● Task instructions: Please return every line of the records that contains the word "contract".

● Supplied material:
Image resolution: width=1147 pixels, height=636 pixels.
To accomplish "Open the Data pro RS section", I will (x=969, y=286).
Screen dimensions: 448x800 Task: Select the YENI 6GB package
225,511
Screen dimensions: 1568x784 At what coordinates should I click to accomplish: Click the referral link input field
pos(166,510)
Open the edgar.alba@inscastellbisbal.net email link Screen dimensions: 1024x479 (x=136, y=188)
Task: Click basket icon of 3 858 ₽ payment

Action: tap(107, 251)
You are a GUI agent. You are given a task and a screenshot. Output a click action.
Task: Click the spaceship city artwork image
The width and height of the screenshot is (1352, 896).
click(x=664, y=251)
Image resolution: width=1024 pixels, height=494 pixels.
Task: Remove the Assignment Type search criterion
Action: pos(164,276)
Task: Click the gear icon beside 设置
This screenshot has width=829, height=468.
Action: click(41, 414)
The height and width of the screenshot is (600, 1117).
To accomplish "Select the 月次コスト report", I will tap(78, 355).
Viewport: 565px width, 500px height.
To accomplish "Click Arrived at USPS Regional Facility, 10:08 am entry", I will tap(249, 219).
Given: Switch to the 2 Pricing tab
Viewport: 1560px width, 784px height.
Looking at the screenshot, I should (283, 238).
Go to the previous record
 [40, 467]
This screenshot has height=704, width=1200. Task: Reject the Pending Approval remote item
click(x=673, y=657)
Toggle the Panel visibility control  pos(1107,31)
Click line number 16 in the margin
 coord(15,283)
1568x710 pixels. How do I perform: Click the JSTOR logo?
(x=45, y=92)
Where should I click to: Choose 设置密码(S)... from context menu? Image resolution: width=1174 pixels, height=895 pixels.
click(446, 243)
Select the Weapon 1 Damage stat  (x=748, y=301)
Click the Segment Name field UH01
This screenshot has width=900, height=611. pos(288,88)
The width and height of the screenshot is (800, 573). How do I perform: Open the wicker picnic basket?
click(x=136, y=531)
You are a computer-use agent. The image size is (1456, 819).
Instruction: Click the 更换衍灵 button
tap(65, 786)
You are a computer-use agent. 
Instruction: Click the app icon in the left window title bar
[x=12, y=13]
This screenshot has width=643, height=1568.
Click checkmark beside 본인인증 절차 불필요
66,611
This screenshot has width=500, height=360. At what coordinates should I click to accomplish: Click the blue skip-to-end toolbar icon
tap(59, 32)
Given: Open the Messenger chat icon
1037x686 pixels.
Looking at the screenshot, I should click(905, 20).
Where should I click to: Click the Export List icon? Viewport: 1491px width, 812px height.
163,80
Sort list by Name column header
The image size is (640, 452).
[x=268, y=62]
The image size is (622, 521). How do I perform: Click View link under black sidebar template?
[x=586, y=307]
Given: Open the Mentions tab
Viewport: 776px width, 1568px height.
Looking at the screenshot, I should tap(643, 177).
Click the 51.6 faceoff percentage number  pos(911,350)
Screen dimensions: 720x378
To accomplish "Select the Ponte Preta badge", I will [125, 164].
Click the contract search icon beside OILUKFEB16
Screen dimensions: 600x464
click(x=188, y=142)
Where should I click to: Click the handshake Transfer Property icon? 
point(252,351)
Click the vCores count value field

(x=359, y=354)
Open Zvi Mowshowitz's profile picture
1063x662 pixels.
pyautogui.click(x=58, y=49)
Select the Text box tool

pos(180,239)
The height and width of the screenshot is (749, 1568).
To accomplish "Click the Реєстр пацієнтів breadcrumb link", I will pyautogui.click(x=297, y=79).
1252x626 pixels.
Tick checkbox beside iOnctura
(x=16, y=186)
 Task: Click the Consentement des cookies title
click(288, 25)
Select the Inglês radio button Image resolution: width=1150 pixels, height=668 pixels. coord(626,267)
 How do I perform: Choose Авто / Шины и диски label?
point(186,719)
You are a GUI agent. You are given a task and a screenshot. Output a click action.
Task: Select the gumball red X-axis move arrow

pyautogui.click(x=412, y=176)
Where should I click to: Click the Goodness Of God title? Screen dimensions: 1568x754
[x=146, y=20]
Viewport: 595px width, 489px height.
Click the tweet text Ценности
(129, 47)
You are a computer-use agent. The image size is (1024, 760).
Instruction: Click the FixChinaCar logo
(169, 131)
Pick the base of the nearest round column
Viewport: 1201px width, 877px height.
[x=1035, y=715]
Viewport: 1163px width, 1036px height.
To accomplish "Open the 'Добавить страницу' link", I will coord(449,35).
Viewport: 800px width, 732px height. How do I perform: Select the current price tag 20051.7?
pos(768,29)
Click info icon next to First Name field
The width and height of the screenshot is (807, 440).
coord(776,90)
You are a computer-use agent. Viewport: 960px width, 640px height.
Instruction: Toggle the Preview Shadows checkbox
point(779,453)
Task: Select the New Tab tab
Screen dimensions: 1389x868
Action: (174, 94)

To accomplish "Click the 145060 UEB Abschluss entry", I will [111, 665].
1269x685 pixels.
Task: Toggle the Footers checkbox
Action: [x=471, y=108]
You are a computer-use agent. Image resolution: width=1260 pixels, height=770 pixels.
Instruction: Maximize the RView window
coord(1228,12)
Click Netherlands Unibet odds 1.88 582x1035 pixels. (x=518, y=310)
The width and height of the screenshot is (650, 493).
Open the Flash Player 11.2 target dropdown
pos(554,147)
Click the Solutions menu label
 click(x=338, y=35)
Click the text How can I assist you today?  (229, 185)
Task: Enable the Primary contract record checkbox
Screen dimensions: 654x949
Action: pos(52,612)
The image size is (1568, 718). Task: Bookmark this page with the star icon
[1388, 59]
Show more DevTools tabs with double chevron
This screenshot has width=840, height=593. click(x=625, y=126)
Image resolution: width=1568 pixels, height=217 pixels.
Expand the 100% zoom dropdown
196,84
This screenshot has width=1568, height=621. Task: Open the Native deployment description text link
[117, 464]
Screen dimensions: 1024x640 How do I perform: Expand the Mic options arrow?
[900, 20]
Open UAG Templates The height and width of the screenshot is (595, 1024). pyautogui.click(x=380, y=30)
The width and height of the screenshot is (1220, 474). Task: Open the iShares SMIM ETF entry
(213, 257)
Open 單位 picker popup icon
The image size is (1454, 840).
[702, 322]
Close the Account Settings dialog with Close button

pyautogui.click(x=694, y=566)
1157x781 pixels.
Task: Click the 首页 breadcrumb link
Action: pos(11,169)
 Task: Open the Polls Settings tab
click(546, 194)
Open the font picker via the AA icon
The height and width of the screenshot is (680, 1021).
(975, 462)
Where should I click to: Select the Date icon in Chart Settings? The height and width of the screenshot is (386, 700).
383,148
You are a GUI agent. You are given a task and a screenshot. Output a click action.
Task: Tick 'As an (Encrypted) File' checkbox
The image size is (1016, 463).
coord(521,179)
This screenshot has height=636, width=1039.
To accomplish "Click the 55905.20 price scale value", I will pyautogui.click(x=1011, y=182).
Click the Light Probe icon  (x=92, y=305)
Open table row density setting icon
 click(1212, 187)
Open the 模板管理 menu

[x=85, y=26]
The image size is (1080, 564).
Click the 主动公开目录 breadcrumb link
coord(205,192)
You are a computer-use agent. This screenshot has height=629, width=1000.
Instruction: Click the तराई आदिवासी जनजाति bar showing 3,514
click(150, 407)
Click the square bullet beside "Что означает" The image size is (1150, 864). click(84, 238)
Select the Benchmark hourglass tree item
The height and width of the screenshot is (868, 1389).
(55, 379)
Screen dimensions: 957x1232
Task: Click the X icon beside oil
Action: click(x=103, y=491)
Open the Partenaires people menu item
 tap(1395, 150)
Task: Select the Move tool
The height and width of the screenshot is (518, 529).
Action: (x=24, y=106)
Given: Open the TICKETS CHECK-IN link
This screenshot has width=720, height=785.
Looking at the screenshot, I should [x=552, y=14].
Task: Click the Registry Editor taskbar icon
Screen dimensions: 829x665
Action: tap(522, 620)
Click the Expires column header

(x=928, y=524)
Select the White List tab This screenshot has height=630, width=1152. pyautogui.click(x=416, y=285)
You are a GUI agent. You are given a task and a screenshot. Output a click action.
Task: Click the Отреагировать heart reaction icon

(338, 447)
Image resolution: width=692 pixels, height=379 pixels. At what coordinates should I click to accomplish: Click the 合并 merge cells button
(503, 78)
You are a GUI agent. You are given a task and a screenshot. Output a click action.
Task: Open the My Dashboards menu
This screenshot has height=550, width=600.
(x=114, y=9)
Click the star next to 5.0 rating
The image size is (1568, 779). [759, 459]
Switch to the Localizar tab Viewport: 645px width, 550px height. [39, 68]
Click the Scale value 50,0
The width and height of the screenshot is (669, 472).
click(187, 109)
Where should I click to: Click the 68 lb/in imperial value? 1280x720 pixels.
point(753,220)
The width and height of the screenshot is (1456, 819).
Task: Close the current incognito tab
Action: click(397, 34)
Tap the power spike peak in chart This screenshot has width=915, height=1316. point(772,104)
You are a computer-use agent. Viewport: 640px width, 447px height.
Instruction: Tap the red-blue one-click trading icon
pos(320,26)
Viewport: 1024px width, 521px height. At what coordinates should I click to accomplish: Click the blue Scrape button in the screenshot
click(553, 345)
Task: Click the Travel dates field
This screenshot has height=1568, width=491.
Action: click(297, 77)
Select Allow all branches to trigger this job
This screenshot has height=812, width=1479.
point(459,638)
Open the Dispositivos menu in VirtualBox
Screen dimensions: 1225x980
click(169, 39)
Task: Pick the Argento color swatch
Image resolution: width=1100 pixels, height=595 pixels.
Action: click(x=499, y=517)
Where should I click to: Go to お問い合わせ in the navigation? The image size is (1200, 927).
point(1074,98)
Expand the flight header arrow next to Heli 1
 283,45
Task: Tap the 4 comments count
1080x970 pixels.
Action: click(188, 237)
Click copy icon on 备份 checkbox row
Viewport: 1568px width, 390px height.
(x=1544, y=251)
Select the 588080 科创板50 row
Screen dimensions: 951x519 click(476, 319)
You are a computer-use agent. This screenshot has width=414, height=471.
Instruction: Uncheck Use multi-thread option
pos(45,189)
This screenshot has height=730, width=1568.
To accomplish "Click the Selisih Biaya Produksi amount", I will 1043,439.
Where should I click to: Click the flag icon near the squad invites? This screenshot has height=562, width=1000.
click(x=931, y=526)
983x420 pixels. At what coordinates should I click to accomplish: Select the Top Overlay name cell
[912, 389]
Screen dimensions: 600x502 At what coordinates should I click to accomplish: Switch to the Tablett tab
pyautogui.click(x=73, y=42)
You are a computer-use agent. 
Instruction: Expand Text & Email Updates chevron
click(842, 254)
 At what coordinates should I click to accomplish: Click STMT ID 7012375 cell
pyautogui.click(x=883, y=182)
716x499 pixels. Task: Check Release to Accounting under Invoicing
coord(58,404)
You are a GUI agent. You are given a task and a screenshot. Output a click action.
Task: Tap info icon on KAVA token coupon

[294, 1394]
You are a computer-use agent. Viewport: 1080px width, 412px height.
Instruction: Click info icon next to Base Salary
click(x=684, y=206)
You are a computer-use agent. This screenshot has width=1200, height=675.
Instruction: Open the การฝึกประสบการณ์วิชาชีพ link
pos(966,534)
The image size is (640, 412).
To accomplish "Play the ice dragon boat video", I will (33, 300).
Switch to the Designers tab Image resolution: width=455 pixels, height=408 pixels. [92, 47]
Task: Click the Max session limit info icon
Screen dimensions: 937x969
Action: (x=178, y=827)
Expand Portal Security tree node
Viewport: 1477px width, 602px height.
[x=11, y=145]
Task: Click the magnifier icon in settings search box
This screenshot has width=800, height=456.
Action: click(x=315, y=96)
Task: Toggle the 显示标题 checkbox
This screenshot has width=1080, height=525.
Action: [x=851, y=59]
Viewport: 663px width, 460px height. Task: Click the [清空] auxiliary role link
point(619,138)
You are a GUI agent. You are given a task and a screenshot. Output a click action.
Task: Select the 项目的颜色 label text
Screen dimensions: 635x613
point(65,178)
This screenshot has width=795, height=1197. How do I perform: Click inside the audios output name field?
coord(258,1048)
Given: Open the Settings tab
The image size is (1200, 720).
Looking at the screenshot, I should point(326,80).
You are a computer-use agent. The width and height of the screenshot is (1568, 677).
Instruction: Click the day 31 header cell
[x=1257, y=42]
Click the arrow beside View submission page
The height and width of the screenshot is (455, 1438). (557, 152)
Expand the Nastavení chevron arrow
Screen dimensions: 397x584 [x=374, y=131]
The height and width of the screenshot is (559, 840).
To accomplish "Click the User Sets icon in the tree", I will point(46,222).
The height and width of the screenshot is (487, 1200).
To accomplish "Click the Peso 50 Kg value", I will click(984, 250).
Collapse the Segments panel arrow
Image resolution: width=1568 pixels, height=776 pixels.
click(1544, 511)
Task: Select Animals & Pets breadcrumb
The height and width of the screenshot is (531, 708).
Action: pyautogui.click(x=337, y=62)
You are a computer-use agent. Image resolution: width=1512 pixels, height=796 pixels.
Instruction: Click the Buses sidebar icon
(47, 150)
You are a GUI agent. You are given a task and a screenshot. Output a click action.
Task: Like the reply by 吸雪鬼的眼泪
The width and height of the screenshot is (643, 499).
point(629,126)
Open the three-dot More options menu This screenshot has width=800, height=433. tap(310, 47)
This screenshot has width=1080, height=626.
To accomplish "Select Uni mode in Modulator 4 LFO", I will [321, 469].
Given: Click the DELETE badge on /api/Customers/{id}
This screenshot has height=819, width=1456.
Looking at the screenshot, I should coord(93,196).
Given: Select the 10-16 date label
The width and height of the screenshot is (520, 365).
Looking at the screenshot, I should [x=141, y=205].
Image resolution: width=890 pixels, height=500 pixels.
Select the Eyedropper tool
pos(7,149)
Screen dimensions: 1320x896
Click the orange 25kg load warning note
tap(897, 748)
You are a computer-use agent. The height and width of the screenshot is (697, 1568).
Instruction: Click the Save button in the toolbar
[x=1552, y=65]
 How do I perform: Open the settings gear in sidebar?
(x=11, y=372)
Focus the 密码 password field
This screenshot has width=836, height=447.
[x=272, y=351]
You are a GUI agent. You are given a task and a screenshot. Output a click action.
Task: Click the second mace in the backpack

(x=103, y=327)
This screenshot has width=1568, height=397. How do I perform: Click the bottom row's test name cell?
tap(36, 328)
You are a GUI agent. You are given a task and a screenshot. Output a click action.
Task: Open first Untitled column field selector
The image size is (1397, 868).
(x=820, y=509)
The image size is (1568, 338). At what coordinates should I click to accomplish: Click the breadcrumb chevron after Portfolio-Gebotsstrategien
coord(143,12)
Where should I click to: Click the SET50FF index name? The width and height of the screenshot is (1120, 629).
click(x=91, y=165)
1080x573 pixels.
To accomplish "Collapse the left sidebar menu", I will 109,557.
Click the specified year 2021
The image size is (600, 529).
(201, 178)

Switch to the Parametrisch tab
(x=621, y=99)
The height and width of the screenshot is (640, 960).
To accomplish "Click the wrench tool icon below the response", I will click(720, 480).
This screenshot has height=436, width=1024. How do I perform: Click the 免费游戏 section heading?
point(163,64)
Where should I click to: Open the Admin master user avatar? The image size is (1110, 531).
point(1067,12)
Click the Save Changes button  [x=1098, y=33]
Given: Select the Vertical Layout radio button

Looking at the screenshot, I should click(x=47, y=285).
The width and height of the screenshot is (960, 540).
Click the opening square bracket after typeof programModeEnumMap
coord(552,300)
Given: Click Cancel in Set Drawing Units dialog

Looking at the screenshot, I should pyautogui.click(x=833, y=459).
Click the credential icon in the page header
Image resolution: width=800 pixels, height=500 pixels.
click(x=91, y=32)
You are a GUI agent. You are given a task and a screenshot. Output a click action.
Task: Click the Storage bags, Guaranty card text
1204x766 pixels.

● Task response:
Click the contract search icon beside OILUKFEB16
Task: Enable the Primary contract record checkbox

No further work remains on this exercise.